Give the listing below as a numbered list, one line per item, with blank lines and pictures left out.

─── Dataset records ───

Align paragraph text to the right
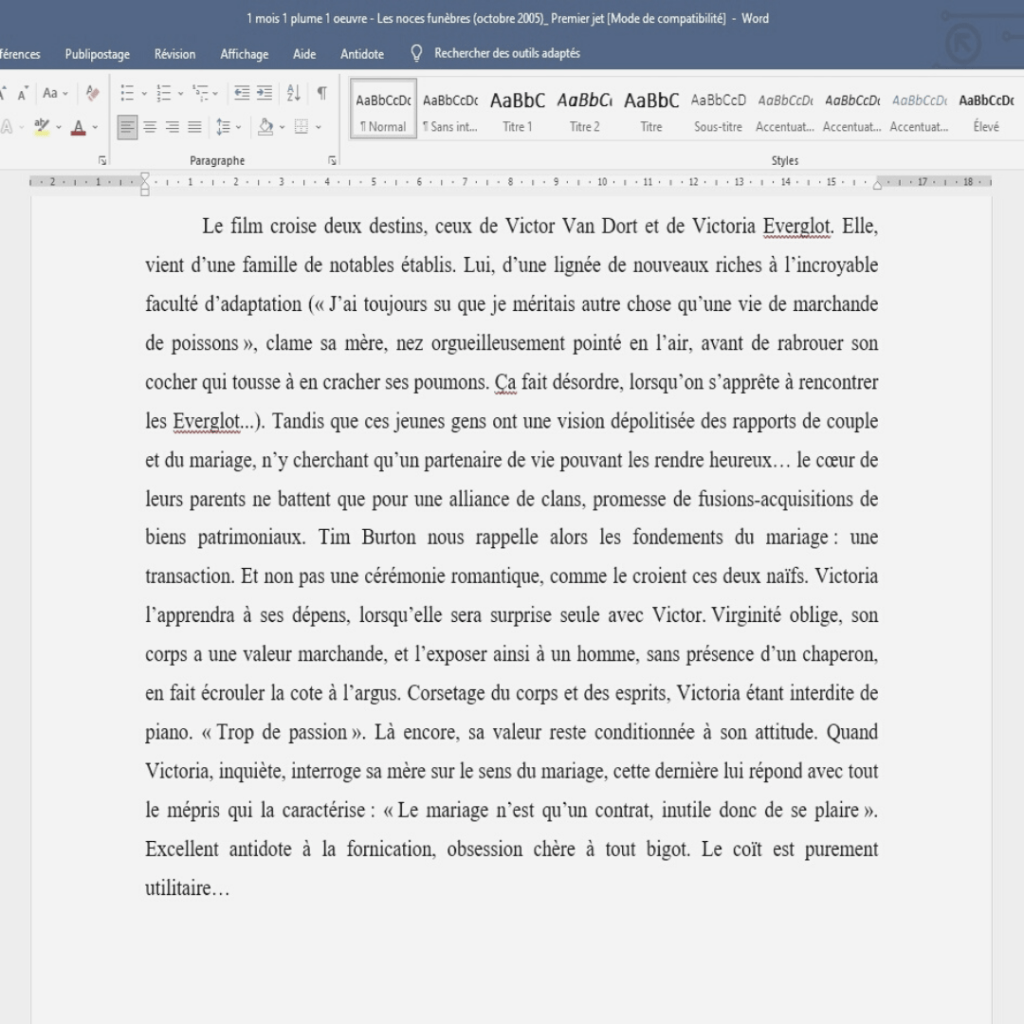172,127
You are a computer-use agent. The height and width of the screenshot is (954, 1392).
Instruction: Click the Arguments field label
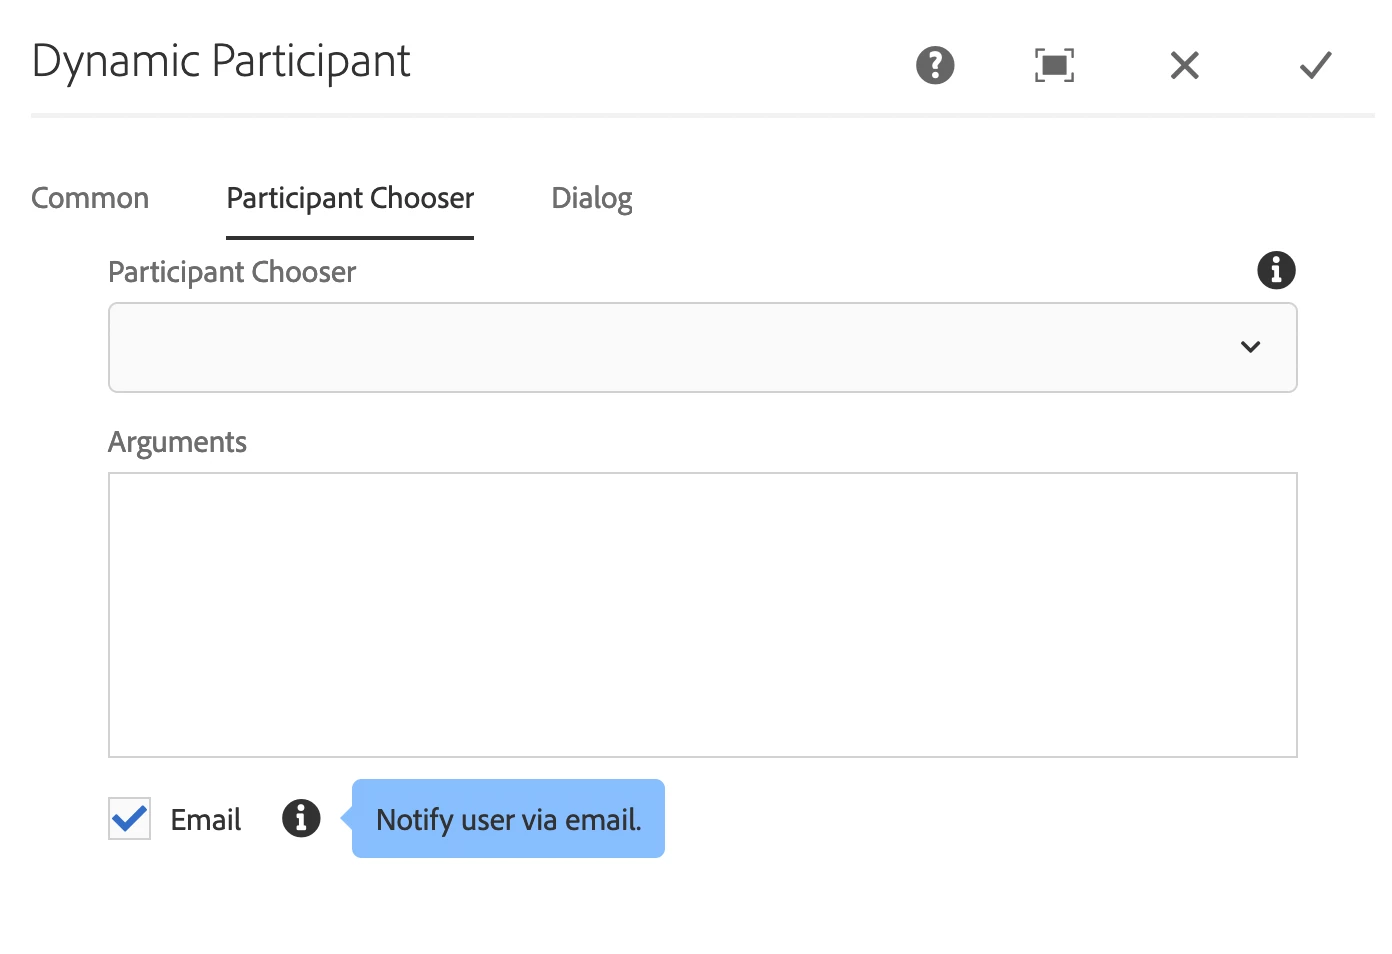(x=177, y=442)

───

#### [Solution for this problem]
1. Align paragraph text to the right
2. 172,127
3. You are a computer-use agent. The height and width of the screenshot is (954, 1392).
4. Instruction: Click the Arguments field label
5. (x=177, y=442)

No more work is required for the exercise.